* Problem description:
Please produce an exact transcription of the lines from the one containing "Where should I" through the last line of the entries, leaving out every picture.

[Stored items]
---+---
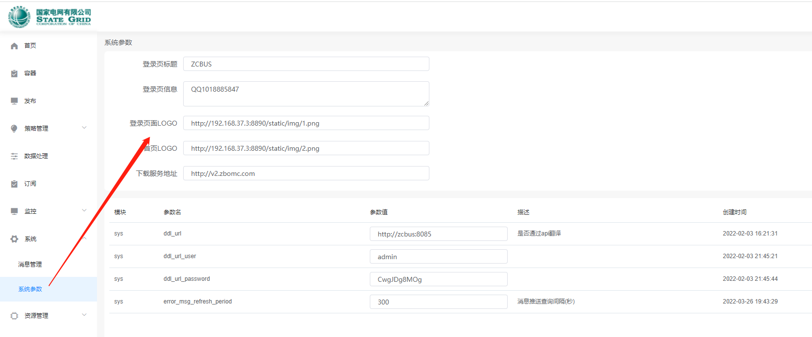The image size is (812, 337).
Task: Select the 系统参数 submenu item
Action: (30, 289)
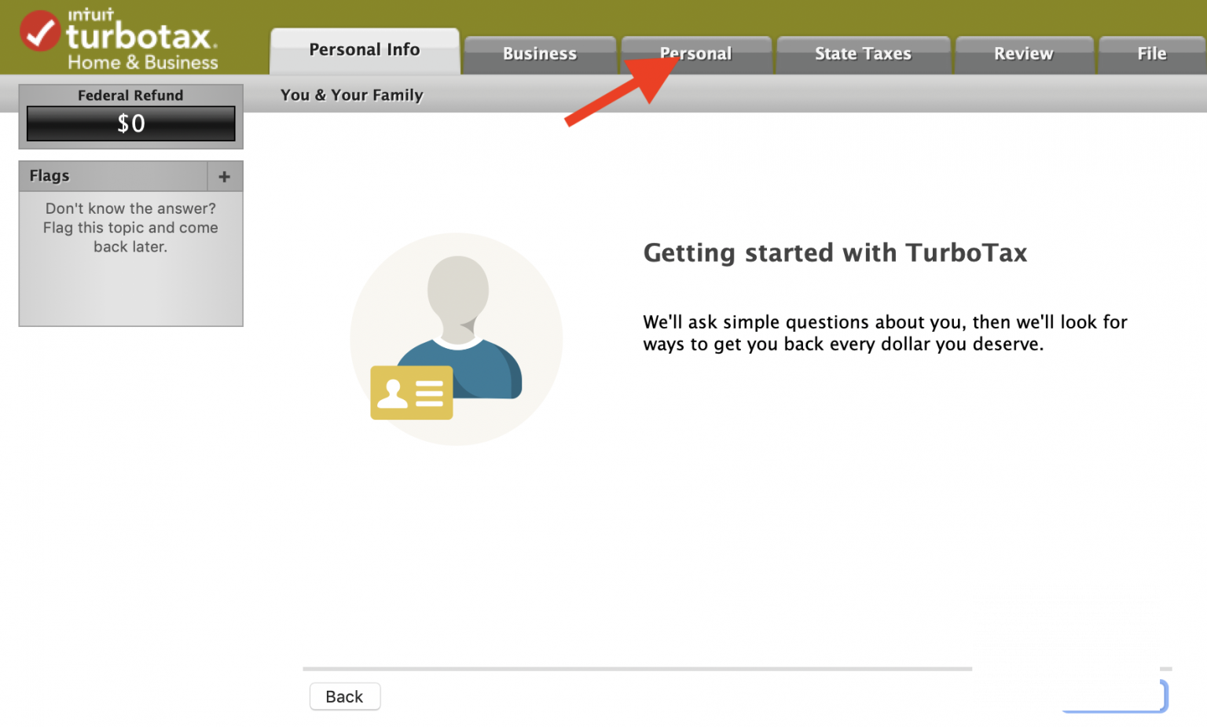Click the Getting started with TurboTax heading
1207x727 pixels.
pos(835,253)

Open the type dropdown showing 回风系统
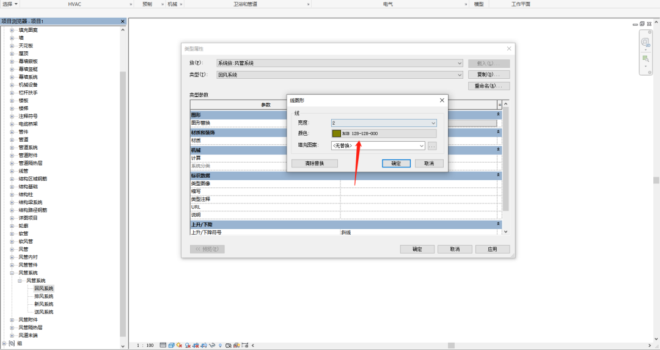coord(340,75)
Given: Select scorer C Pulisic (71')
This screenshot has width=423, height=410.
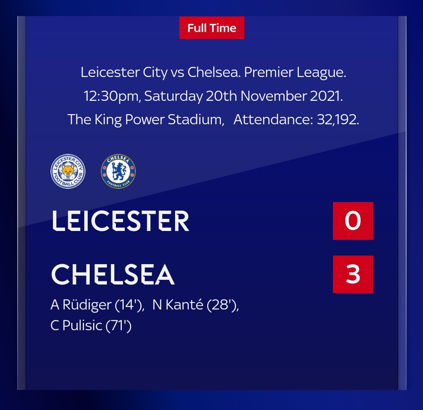Looking at the screenshot, I should 91,326.
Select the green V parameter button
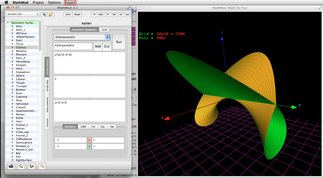This screenshot has height=178, width=323. tap(89, 146)
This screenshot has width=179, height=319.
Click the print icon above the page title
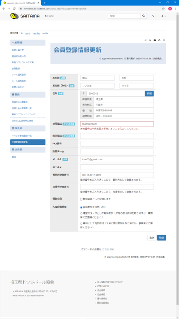(159, 40)
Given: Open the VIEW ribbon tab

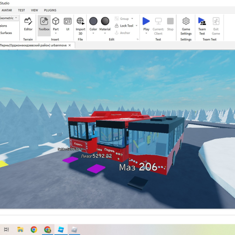Looking at the screenshot, I should (x=34, y=10).
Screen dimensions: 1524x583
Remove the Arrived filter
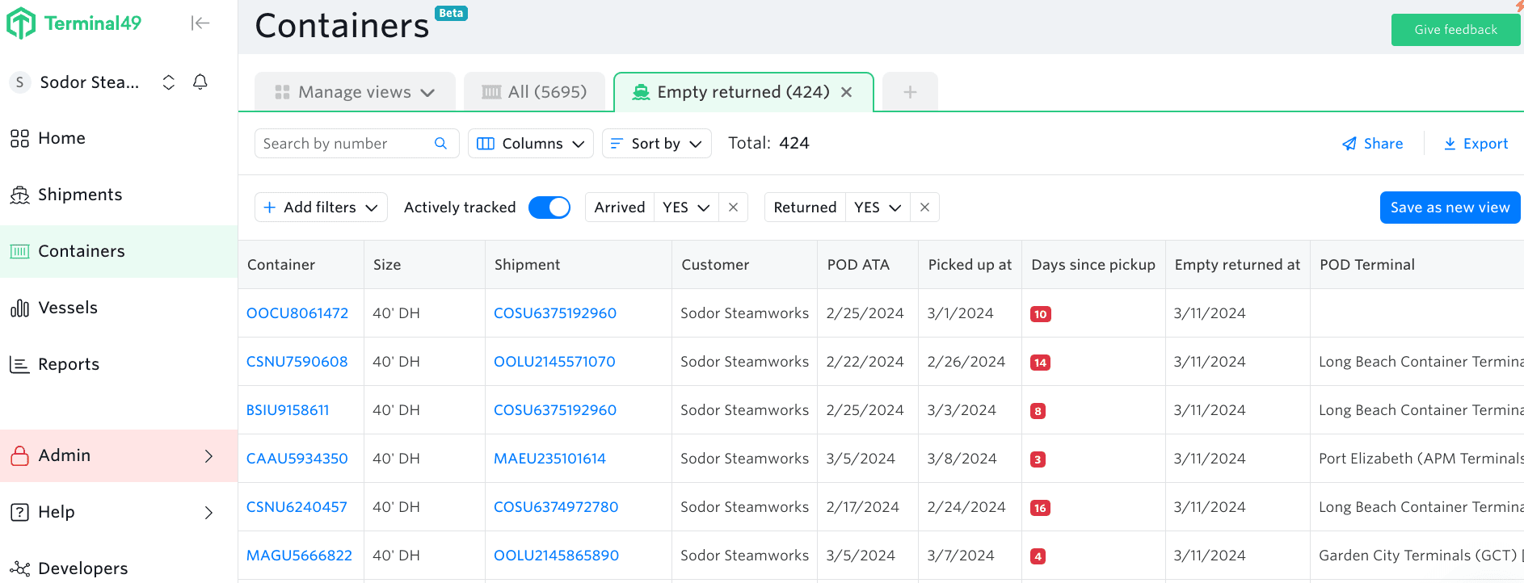pyautogui.click(x=733, y=208)
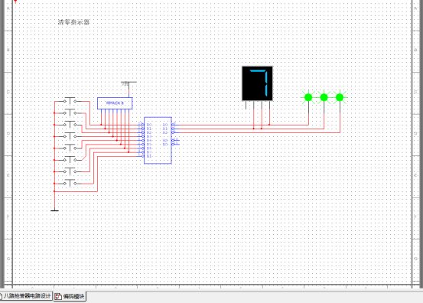Select the RPACK 8 resistor pack

pos(115,103)
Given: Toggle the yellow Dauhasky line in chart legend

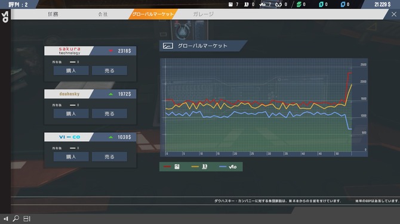Looking at the screenshot, I should point(199,167).
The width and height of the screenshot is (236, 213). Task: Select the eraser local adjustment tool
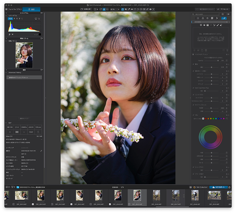tap(221, 25)
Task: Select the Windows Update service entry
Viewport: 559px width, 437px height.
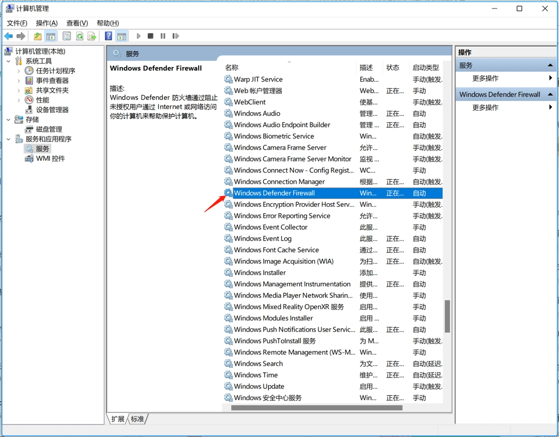Action: pos(258,386)
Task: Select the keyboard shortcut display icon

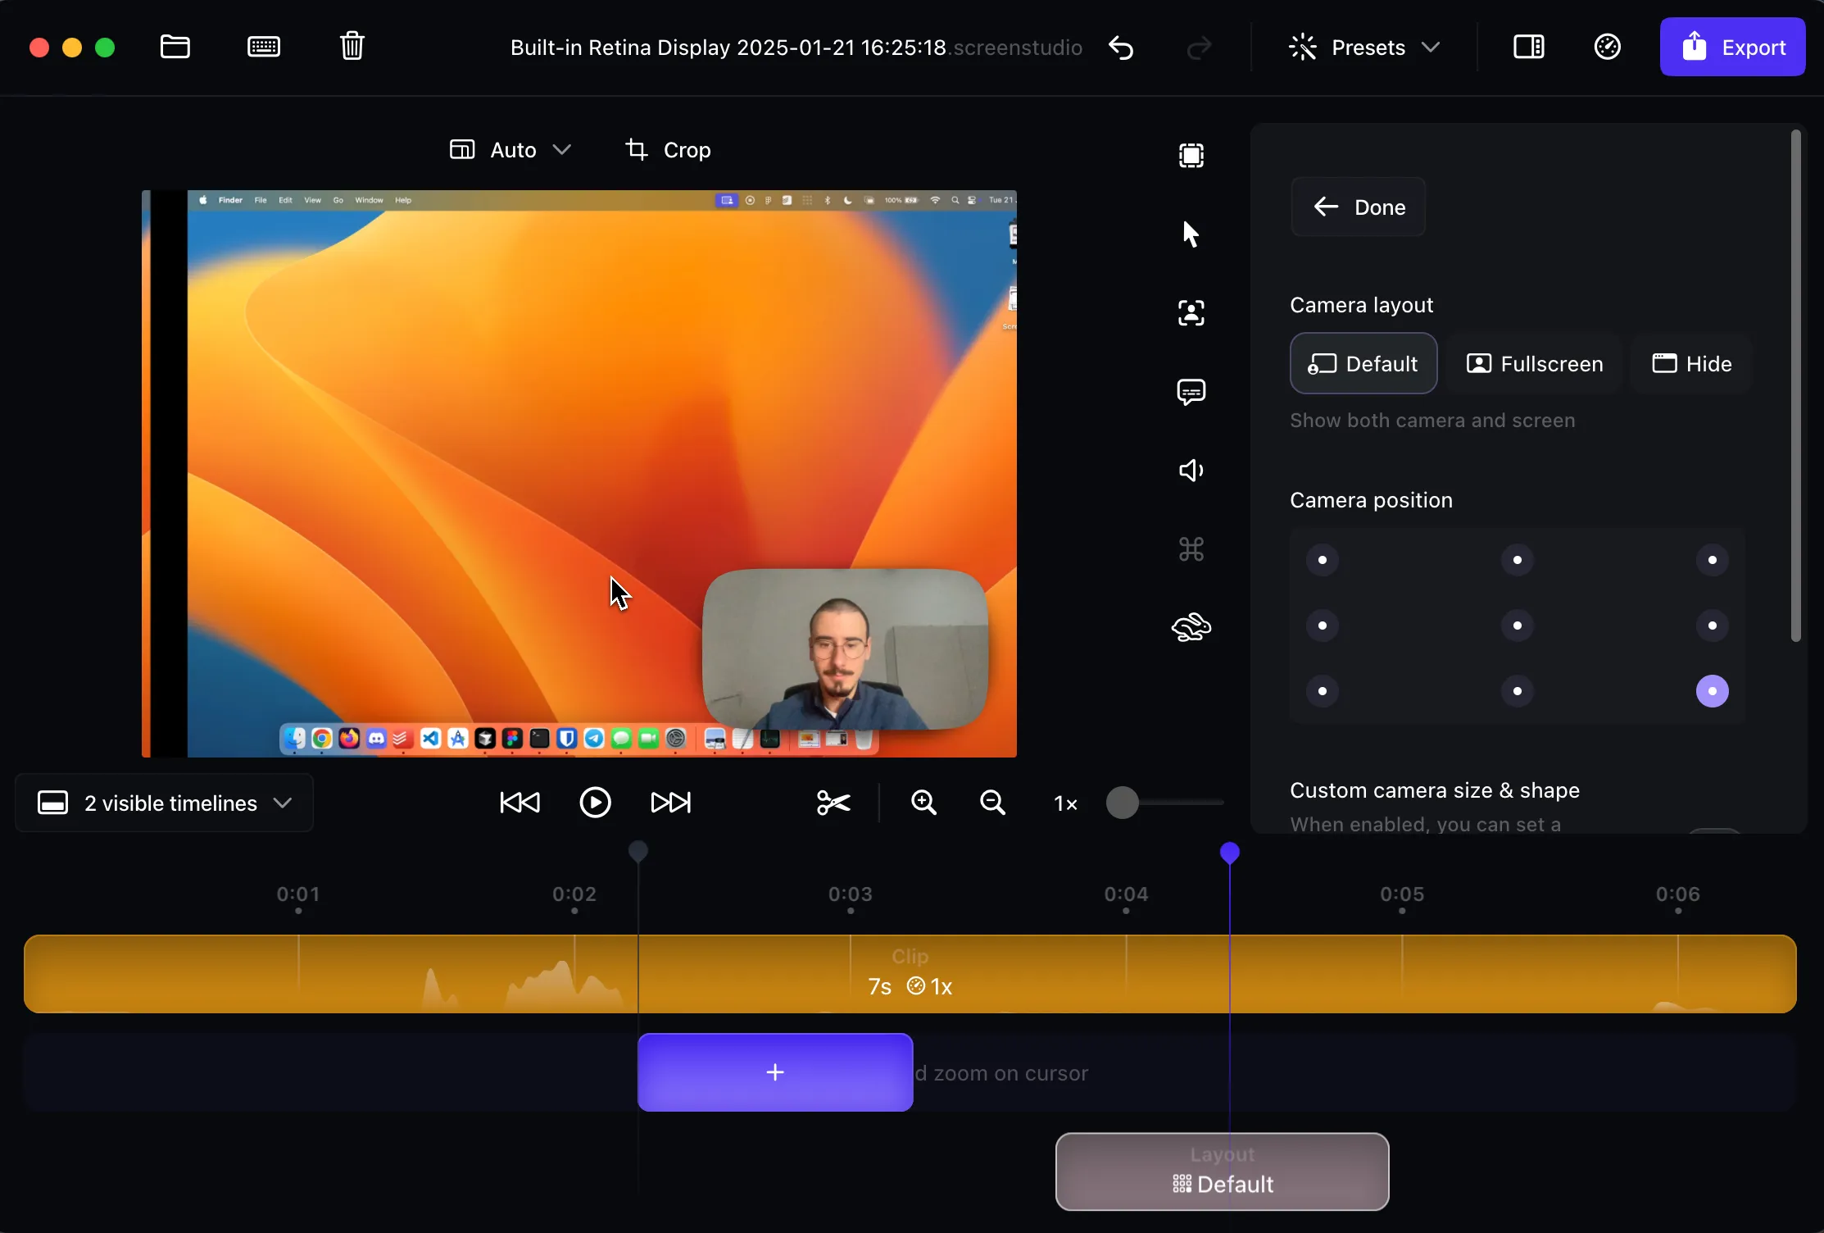Action: click(x=1191, y=549)
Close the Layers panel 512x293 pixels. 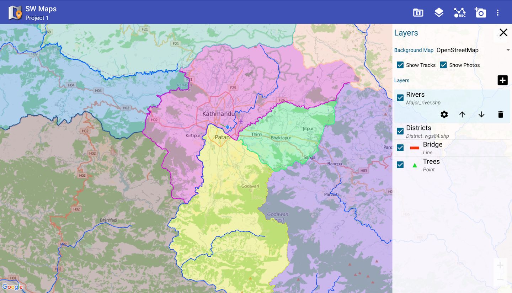pos(503,32)

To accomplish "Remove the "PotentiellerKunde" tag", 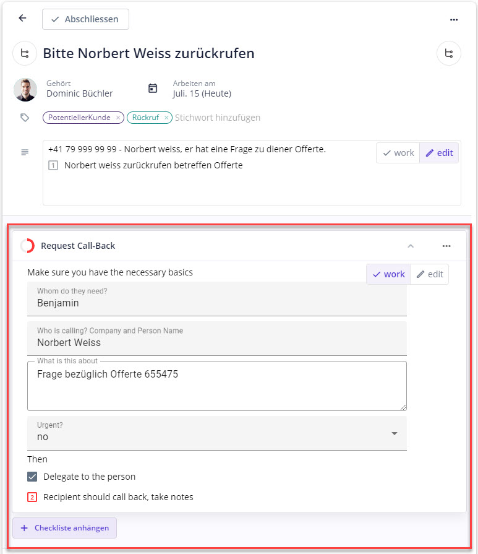I will 117,117.
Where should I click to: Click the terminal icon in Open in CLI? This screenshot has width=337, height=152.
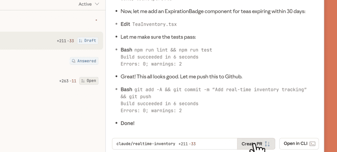(x=313, y=144)
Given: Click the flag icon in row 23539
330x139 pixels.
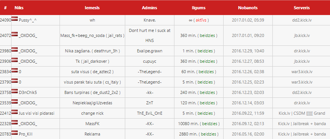Looking at the screenshot, I should (15, 101).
---+---
* Expected answer:
Where should I click to: Click the terminal icon in Open in CLI? This screenshot has width=337, height=152.
(x=313, y=144)
Given: Click the flag icon in row 23539
330x139 pixels.
Looking at the screenshot, I should (15, 101).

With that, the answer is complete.